Underwater breathing apparatus is equipment which allows the user to breathe underwater. 
The three major categories of ambient pressure underwater breathing apparatus are:
Open circuit scuba, where the diver carries the gas supply, and exhaled gas is exhausted to the environment
Rebreather scuba, where the diver carries the gas supply, and exhaled gas is recycled for further use, and
Surface supplied diving equipment, where the gas supply is provided from the surface through a hose in a diver's umbilical
Two other types may also be identified:
Escape sets provide a limited amount of breathing gas to allow the user to reach the surface from a disabled vessel or vehicle.
Atmospheric pressure underwater breathing apparatus is also used in the form of armoured atmospheric diving suits, which maintain an internal pressure approximating surface pressure.

Open circuit scuba 

A scuba set is any breathing apparatus that is carried entirely by an underwater diver and provides the diver with breathing gas at the ambient pressure.
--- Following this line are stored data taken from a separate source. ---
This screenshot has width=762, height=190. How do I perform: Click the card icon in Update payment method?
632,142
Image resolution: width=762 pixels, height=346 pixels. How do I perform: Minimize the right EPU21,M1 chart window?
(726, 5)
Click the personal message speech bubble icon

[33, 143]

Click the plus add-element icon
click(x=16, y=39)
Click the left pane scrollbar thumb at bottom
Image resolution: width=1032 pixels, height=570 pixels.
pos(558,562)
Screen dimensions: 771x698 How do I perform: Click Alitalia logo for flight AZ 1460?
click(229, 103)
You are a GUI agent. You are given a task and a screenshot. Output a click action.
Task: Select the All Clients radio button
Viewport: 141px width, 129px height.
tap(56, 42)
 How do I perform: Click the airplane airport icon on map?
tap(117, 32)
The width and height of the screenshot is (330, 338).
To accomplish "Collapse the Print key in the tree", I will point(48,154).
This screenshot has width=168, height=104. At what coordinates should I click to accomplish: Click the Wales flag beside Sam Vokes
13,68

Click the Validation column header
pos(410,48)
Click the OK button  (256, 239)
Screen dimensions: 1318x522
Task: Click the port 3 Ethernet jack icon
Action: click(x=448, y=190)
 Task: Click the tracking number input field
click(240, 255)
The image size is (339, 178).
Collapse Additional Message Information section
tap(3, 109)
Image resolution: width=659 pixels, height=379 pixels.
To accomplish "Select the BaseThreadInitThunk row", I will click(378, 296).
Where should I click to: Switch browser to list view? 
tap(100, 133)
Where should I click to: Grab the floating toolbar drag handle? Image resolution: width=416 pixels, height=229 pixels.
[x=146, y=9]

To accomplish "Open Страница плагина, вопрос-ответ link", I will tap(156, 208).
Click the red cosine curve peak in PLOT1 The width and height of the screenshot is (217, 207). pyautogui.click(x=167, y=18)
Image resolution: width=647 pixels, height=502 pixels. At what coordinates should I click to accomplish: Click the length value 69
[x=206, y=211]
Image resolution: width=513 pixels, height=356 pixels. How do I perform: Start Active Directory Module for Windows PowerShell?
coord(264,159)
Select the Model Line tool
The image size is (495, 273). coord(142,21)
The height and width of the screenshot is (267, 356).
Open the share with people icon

Although strictly speaking the scuba set is only the diving equipment which is required for providing breathing gas to the diver, general usage includes the harness by which it is carried, and those accessories which are integral parts of the harness and breathing apparatus assembly, such as a jacket or wing style buoyancy compensator and instruments mounted in a combined housing with the pressure gauge. In open-circuit demand scuba, the diver expels exhaled air to the environment, and requires each breath be delivered on demand by a diving regulator, which reduces the pressure from the storage cylinder. The breathing air is supplied through a demand valve when the diver reduces the pressure in the demand valve during inhalation.

Rebreather scuba 

A Diving rebreather recirculates the breathing gas already used by the diver after replacing oxygen used by the diver and removing the carbon dioxide metabolic product. Rebreather diving is used by recreational, military and scientific divers in applications where it has advantages over open circuit scuba, and surface supply of breathing gas is impracticable. The main advantages of rebreather diving are extended gas endurance, and lack of bubbles. Rebreathers are generally used for scuba applications, but are also occasionally used for bailout systems for surface supplied diving. Rebreathers are more complex to use than open circuit scuba, and have more potential points of failure, so acceptably safe use requires a greater level of skill, attention and situational awareness, which is usually derived from understanding the systems, diligent maintenance and overlearning the practical skills of operation and fault recovery.

Surface-supplied diving equipment 

The essential aspect of surface-supplied diving is that breathing gas is supplied from the surface, either from a specialized diving compressor, high-pressure cylinders, or both. In commercial and military surface-supplied diving, a backup source of breathing gas should always be present in case the primary supply fails. The diver may also wear a cylinder called a "bail-out bottle," which can provide self-contained breathing gas in an emergency. Thus, the surface-supplied diver is much less likely to have an "out-of-air" emergency than a scuba diver as there are normally two alternative air sources available.
Surface-supplied diving equipment usually includes communication capability with the surface, which adds to the safety and efficiency of the working diver.

Surface supplied diving includes diving using an umbilical with gas supply hose, lifeline strength member and communications cable, using a helmet or full-face mask, and diving with a simple air line, also known as hookah equipment.

Escape sets

An escape set is a self-contained breathing apparatus that allows its wearer to survive for a time in an environment without (sufficiently) breathable air. Early escape sets were rebreathers and were typically used to escape from disabled submarines that were unable to surface. One example is the Davis Submerged Escape Apparatus. Escape sets were also used ashore, e.g. in the mining industry, and for escape from tanks (Amphibious Tank Escape Apparatus). The small open-circuit scuba Helicopter Aircrew Breathing Device has the similar purpose of providing breathing gas to escape from a ditched helicopter.

Atmospheric diving suits 

An atmospheric diving suit (ADS) is a small one-person articulated anthropomorphic submersible which resembles a suit of armour, with elaborate pressure joints to allow articulation while maintaining an internal pressure of one atmosphere. Atmospheric diving suits can be used for very deep dives of up to  for many hours, and eliminate the majority of significant physiological dangers associated with deep diving; the occupant need not decompress, there is no need for special gas mixtures, nor is there danger of decompression sickness or nitrogen narcosis. Divers do not even need to be skilled swimmers.